__EXERCISE REQUIREMENTS__: Identify all lines of the data containing the string "Task" and copy them.
- Opening Delimiter -
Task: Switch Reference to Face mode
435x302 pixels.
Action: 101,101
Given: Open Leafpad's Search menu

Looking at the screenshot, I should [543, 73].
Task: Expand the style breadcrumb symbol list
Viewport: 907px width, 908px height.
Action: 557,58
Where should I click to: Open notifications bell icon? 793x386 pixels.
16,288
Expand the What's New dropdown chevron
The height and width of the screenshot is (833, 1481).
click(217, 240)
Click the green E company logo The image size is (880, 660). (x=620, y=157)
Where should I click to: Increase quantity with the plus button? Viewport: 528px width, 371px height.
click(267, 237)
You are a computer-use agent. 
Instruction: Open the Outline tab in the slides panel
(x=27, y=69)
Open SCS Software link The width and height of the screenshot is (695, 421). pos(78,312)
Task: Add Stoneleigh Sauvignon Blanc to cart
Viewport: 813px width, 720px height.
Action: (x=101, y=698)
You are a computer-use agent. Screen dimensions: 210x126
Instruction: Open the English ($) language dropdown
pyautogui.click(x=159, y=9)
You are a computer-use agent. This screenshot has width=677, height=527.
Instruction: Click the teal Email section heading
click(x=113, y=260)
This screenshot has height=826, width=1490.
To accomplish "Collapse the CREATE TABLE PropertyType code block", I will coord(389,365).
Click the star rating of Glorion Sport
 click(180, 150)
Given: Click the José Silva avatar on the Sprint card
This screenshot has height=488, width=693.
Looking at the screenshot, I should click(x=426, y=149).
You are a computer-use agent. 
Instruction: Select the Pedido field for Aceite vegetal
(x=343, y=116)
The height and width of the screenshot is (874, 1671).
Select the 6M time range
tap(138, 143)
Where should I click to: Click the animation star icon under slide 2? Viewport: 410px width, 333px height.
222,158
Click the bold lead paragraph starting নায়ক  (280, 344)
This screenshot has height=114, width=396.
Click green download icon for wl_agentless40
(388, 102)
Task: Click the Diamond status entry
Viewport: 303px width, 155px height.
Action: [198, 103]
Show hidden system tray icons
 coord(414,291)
- Closing Delimiter -
__WRITTEN RESPONSE__:
Task: Switch Reference to Face mode
Task: Expand the style breadcrumb symbol list
Task: Add Stoneleigh Sauvignon Blanc to cart
Task: Click the Diamond status entry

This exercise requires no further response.